El 22 de diciembre Félix, nuestro gato, amaneció decaído. Llamamos a un veterinario, lo analizó: tenía 39 de fiebre, un cuadro viral. Le inyectó antibióticos, recetó medicamentos. El 23 apenas respiraba tirado en las baldosas de la cocina, lugar más frío de la casa. Lo llevamos a una clínica veterinaria cercana. El pronóstico, al ojo, sin exámenes, era nefasto: una enfermedad de nacimiento que provocaba una infección. Tenía pus en la sangre, los pulmones llenos de líquido.

24 de diciembre en medio de la dimensión desconocida de la emergencia -pensar qué hacer, cómo actuar- recordamos a una amiga veterinaria y la llamamos. Nos instó a llevarlo a su clínica ubicada en San Miguel. Subimos los cuatro al auto, manejé rápido por Vespucio, Félix maullaba nervioso. Una vez dentro esperamos como media hora que nos dijeran algo. Diagnóstico reservado por no tener los resultados de los exámenes. Le sacaron líquido del tórax, lo inyectaron. Evolucionó bien. Había que observarlo. En casa estuvo activo hasta que lo pillé en el patio de atrás metiéndose entre unas plantas. No te puedes morir hoy, en plena noche buena, le dije. Lo agarré, me arañó, pero logré llevarlo al living y se acostó en su cama a mirar el ritual navideño. Tipo una de la mañana le dije a Roma, que fue su madre, que durmiera con él. Nos despertó el 25 temprano con la frase “Félix está mal”. Volvimos a la clínica. Esta vez solo fuimos los adultos.

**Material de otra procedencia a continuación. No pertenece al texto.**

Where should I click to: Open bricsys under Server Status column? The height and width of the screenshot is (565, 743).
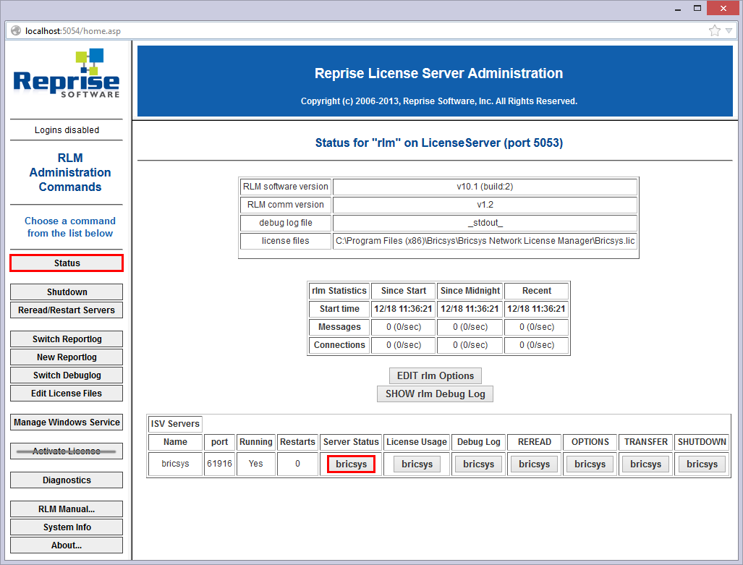(351, 464)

Dudamos si sacrificarlo o no hasta que llegaron los exámenes. Fue lapidario: tenía la enfermedad de nacimiento, hiciéramos lo que hiciéramos iba a vivir los seis meses que estuvo con nosotros. Nos despedimos. La sobredosis de anestesia lo durmió y luego mató. No tuvimos corazón para traer el cuerpo a casa y enterrarlo en el patio. Pedimos cremarlo. No cuidaba a alguien desde que mi abuelo Héctor enfermó, de eso quince años. Es desgastante y casi chamánico ver el deterioro, la dependencia física de un ser que intentó legar fortaleza y alegría en todo ámbito.

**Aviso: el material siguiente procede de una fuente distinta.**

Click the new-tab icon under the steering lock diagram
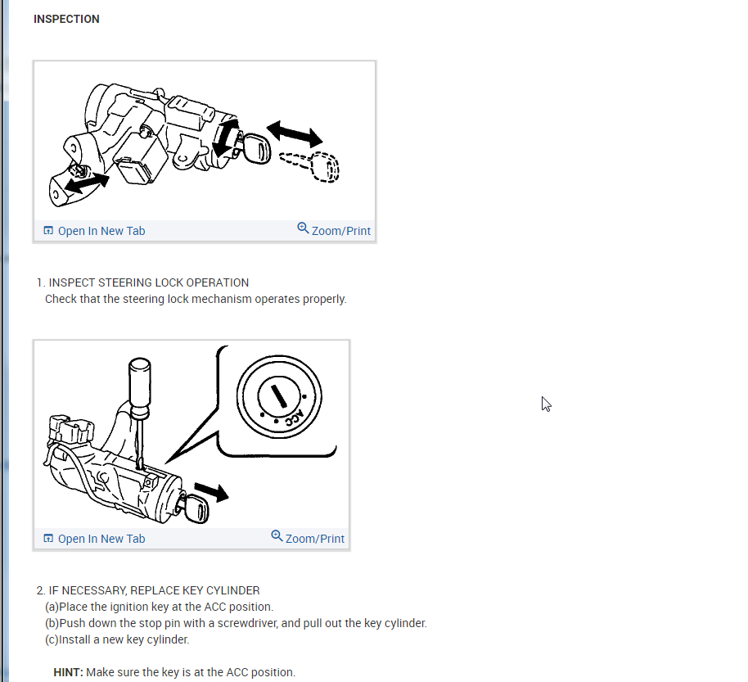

Además, en el caso de los humanos, uno observa de lejos cómo tiempo y espacio se dislocan: seguramente por cansancio en la vejez se renuncia a recordar los contornos que dibujan nuestra percepción de la realidad. Yo me turnaba con una tía para cuidarlo. Un día entré y estaba en la terraza tomando sol. “¿Y cómo llegaste?, preguntó”. En bicicleta, dije. “¡En bicicleta! ¡desde Chile, pero qué eres deportista!”.

Tal vez haya algo místico en ese extravío, algo de sueño, de alucinación. Quizás cómo fue el viaje de Félix, no puedo imaginarlo. Solo sé que su corta vida la vivió a concho: rompió cables, chupó los platos de las sobras del almuerzo, durmió con cada uno de nosotros y en todas nuestras sillas, se subió al techo de la casa, se escapó con gatas a pololear debajo de los autos del barrio. Cada uno vive el luto como le es posible. En el caso de mi abuelo estuve años perdido, buscando otro modelo del cual afirmarme. A Roma le cambió la cara, como que creció de golpe. Flora, a quien encontré llorando en la cama, ahora le dio por rascarse la cara con el pie, como lo hacía su mascota. Yo paso las mañanas solo, porque desde que murió el gato soy el único que se levanta temprano.